Defense Minister Taro Kono and U.S. counterpart Mark Esper agreed in Guam on Saturday that they will keep China’s maritime assertiveness in the South and East China seas in check.
“As for the South and East China seas, we confirmed that Japan and the United States will strongly oppose countries unilaterally changing the status quo by force,” Kono said in an online news conference after meeting with Esper at Andersen Air Force Base.
Beijing is involved in territorial disputes with Tokyo and a number of other Asian neighbors in the waters.
Pentagon officials said China fired four ballistic missiles into the South China Sea on Wednesday in an apparent warning to U.S. reconnaissance planes flying near areas where Beijing has been conducting naval drills.
Kono told Esper the launch could help destabilize the region and that he will monitor the situation with concern, according to a Japanese Defense Ministry official.
At the outset of the talks, Esper condemned China’s behavior in the waters, saying, “We are steadfast in our opposition to Beijing’s destabilizing activities in the region.”
Kono said in response, “I think the world has been changing drastically. Not just because of COVID-19, but because there are some attempts to change the status quo by force and coercion.”
The minister said he and Esper also agreed during their first direct talks since January to cooperate toward the establishment of a new missile defense system after Tokyo decided in June to halt plans to deploy the U.S.-developed Aegis Ashore missile defense system.

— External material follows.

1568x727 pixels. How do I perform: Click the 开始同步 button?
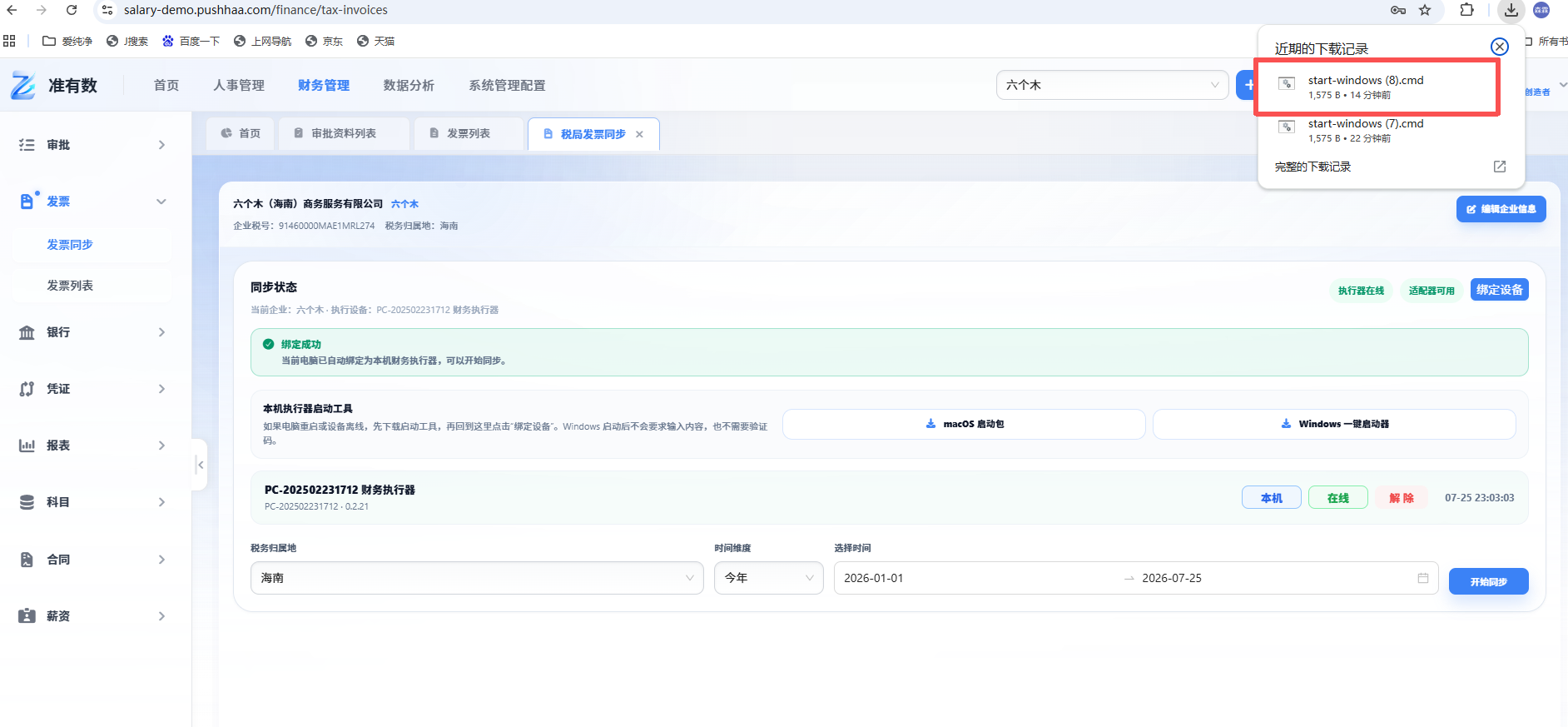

The planned deployment of Aegis Ashore, originally intended to beef up Japan’s deterrence against North Korea’s missile threats, was scrapped as Tokyo found it potentially costly and time-consuming upgrades would become necessary to ensure the safety of nearby residents during a missile interception.

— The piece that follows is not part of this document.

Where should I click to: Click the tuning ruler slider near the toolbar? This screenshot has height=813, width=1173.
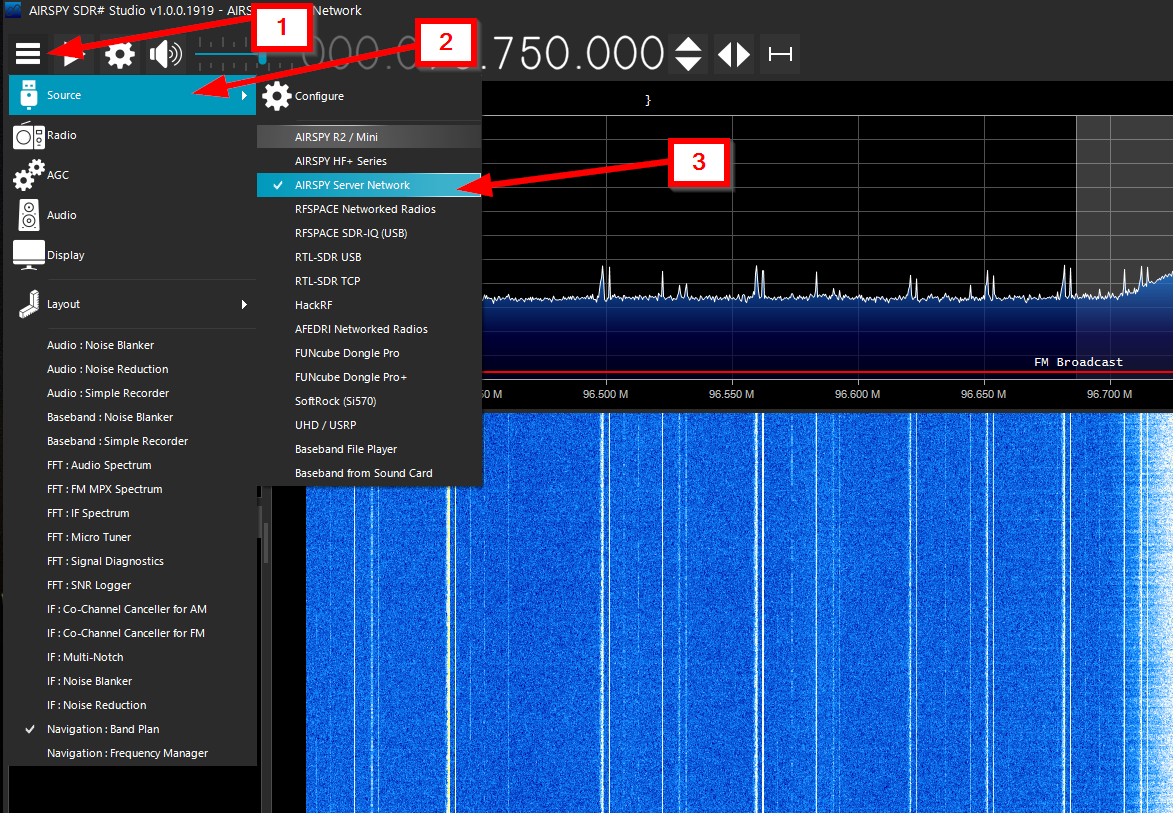tap(260, 57)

Kono said he explained to Esper the ongoing talks at Japan’s National Security Council on alternative options. Tokyo is set to indicate a policy on the new missile defense system in September.
In a related move, the ruling Liberal Democratic Party submitted a proposal this month for Japan to consider “possession of the ability to intercept ballistic missiles and others even in the territory of an opponent,” a controversial suggestion in light of Article 9 of the war-renouncing Constitution.
Kono and Esper also discussed enhanced cooperation between the two allies in fields such as outer space, cyberspace and electronic warfare, the official said.
In Tokyo, Kono met U.S. Chief of Space Operations Gen. John Raymond on Wednesday when the latter was making his first visit to Japan since the creation of the Space Force and his appointment in December last year.
Kono is on his first overseas trip since February, when he attended an international conference in Germany.